Его трудный путь, состав его «трагической вины», шаг за шагом раскрывается в романе. Чтобы проследить его, вслед за писателем, возможен способ, подобный тому, какой применял один из персонажей «Доктора Фаустуса» – музыкант Кречмар, знакомя своих слушателей с творчеством Бетховена. Кречмар играл сонату Бетховена с начала до конца, сопровождая и перебивая игру словами, оттеняя важные места голосом, на ходу проводя сравнения и параллели, комментируя музыку.
Попытаемся и мы так прочесть произведение Томаса Манна, которое само подобно сложной музыкальной композиции.
После вступления, где рассказчик Цейтблом в слегка пародийной манере добросовестного повествователя старых времен представляет читателю своего героя, а также сообщает «необходимейшие сведения» о своей собственной «vita», следуют главы, подробно обрисовывающие место и атмосферу детских лет Л еверкюна и Цейтблома, – город Кайзерсашерн и его обитателей. Старинная немецкая провинция, гнездо консервативного бюргерства. Все дышит Средневековьем – даже гимназия, где учатся Адриан и Сереиус, основана в XV веке и сохраняет название «Школы братьев убогой жизни». Родители Леверкюна – добропорядочные зажиточные землевладельцы, жизнь в их родовой усадьбе со старой липой посреди двора протекает тоже как бы вне времени, безмятежно, патриархально. Некое веяние «тихого сатанизма» чувствуется в застывшем воздухе – начиная с гротескных фигур городских чудаков и кончая пристрастиями Леверкюна-отца к странным феноменам природы. Старик любит на досуге не только перечитывать фамильную Библию, но и рассматривать зоологические атласы, дивясь и восхищаясь причудливым видом морских животных, бабочек и их способностью к мимикрии; любит производить и сам несложные опыты. Он – «любомудр и созерцатель». Уже здесь, в описании невинных занятий любознательного папаши Леверкюна, начинает тихо, поначалу безобидно, звучать тема, которая потом, разрастаясь, ветвясь и расширяясь по концентрическим кругам, становится грозной – тема двусмысленности, двуединства добра и зла, сокрушительной иронии
Экзотические бабочки самой роскошной расцветки летают медленно и лениво, не скрываясь: птицы их не трогают, потому что эти великолепные бабочки – мразь, их сок зловонен.
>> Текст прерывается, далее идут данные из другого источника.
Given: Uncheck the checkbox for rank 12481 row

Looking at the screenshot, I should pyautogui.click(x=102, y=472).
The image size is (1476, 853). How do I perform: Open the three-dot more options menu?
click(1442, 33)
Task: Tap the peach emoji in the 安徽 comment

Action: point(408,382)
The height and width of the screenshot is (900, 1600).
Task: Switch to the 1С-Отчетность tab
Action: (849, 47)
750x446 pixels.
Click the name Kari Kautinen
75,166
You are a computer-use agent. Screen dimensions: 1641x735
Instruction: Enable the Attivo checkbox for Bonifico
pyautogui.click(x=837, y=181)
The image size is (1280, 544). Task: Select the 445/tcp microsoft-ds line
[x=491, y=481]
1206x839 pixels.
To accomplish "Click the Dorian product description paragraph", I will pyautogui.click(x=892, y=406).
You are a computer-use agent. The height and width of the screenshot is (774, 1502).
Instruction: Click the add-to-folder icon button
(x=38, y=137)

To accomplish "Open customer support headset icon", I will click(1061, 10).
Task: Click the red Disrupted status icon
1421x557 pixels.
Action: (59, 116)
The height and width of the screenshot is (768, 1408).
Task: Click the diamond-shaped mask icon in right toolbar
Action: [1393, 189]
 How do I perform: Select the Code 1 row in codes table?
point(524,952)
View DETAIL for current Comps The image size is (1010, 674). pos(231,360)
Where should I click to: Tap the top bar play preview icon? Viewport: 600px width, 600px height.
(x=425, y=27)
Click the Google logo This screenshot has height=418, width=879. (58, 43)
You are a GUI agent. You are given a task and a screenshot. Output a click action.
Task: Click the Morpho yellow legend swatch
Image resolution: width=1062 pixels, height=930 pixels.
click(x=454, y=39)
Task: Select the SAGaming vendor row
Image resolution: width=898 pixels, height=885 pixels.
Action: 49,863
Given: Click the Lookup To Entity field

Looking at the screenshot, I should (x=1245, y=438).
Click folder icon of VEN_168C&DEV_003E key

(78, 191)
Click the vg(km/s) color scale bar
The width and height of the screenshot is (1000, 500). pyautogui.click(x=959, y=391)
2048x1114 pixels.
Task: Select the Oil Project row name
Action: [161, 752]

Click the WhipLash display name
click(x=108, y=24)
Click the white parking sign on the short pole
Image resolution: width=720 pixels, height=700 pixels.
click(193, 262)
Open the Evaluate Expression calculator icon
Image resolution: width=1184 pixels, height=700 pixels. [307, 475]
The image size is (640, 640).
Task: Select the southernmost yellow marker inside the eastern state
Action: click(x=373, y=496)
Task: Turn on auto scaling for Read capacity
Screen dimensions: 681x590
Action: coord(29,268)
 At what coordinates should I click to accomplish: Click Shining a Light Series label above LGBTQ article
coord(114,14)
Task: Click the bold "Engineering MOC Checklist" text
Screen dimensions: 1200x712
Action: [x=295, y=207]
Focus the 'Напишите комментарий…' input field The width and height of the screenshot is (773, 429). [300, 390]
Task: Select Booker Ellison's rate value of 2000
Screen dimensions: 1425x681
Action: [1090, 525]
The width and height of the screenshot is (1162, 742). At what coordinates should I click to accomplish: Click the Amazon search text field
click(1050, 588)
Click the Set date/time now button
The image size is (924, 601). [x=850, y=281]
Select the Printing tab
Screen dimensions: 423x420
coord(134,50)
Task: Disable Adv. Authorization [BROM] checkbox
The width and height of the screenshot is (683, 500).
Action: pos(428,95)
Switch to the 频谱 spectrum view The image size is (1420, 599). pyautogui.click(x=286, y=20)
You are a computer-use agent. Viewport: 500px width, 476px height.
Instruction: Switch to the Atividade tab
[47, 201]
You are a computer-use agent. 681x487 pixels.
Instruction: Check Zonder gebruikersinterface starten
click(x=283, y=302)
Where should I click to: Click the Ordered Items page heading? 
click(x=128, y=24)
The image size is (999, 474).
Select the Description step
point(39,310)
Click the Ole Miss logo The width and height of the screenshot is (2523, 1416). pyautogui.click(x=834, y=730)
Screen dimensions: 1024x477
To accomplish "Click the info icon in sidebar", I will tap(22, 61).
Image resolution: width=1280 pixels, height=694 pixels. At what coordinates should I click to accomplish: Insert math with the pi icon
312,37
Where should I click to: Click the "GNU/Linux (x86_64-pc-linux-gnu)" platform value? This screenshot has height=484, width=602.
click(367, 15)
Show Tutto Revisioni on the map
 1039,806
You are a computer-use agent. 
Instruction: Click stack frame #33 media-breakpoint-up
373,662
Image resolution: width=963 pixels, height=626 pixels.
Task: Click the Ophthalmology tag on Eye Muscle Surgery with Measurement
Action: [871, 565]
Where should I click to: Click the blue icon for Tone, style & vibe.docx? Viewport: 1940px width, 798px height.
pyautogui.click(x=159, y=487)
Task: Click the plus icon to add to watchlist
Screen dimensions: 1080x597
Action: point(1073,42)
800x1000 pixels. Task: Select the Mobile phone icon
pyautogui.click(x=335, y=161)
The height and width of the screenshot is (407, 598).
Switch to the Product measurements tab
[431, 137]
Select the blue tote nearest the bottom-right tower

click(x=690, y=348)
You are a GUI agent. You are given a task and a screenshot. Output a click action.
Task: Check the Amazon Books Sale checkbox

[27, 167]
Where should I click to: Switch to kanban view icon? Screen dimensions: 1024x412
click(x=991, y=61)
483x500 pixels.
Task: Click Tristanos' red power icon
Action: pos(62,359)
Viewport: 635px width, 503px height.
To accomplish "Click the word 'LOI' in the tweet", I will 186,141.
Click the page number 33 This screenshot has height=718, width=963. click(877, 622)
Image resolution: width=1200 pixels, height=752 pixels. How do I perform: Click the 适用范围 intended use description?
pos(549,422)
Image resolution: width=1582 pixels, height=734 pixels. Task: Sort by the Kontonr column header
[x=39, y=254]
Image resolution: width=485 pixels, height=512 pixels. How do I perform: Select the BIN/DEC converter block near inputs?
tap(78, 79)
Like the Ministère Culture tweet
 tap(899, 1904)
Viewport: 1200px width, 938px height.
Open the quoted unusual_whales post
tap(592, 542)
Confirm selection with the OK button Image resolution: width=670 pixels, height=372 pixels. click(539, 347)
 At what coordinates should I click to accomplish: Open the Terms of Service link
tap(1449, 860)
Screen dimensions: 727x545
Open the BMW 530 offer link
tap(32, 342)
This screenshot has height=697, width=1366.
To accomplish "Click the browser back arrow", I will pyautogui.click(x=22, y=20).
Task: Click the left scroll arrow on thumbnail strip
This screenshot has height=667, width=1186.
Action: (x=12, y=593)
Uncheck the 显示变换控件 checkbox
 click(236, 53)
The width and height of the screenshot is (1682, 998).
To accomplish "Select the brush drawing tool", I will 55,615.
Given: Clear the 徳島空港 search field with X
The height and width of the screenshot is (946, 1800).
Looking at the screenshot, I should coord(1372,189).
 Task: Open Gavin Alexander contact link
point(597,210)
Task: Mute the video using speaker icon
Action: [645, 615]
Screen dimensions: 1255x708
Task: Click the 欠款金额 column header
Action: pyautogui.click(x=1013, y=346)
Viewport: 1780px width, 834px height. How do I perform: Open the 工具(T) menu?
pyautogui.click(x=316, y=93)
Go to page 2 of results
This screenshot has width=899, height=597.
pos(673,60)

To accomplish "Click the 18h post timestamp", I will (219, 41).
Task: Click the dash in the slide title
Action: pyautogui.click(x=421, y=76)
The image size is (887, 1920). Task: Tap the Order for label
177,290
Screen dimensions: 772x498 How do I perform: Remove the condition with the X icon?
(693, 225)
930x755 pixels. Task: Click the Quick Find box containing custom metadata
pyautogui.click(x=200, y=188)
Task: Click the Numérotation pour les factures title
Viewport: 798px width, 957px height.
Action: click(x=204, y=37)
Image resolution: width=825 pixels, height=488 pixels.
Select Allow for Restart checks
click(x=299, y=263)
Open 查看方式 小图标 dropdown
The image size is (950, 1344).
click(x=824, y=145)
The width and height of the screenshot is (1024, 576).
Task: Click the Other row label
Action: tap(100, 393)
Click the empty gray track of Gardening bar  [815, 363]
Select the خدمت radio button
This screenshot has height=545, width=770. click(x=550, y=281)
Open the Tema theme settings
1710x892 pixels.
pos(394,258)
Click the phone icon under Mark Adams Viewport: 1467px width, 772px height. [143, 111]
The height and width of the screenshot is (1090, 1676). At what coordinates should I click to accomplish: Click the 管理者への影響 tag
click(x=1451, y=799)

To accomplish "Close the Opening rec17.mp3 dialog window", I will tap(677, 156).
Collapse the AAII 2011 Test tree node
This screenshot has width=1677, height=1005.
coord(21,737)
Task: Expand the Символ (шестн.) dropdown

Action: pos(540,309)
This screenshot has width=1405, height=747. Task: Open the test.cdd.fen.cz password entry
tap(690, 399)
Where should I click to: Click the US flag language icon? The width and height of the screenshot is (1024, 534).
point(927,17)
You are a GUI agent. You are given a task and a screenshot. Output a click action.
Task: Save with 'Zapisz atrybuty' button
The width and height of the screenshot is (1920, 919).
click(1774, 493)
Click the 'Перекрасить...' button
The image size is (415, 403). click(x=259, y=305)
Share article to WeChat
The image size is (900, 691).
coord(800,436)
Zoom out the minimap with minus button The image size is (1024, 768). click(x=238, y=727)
Очаровательные обитатели некоторых раковин обладают ядовитым жалом. Раковины употреблялись двояко в людском обиходе: как сосуды для яда и любовных напитков, но также как дарохранительницы в церквах. Неживая природа на каждом шагу карикатурно подражает живой (предваряет или повторяет ее?): морозные кристаллы – растениям, «питающаяся капля» – животным. Самый занятный из опытов Леверкюна-отца – опыт с выращиванием «сада» из посевов кристаллов калия и купороса. Из аптечного семени развиваются «грибки, фаллические стебли полипов, деревца, похожие на полусформировавшиеся члены человеческого тела», и все они, как настоящие растения, тянутся к солнцу. Леверкюна-отца эта странная растительность трогает: «И подумать только, что они мертвы», – говорит он со слезами на глазах. Цейтблома такие опыты смущают и отвращают, как «панибратское заигрывание со сферой подзапретного». «В благородном царстве гуманитарных наук мы не сталкиваемся с подобной чертовщиной»14, – добавляет он. У Адриана Леверкюна аптечная поросль вызывает неудержимый смех.
Отсюда и дальше, на протяжении всего романа подчеркивается в ледяном, замкнутом характере Адриана одно многозначительное свойство – его странная смешливость, не содержащая ничего веселого. Приступы смеха овладевают им, когда другие испытывают сострадание или ужас и даже когда он сам их испытывает, – это преддверие той темы сатанинского хохота, раскаты которого звучат в оратории «Апокалипсис».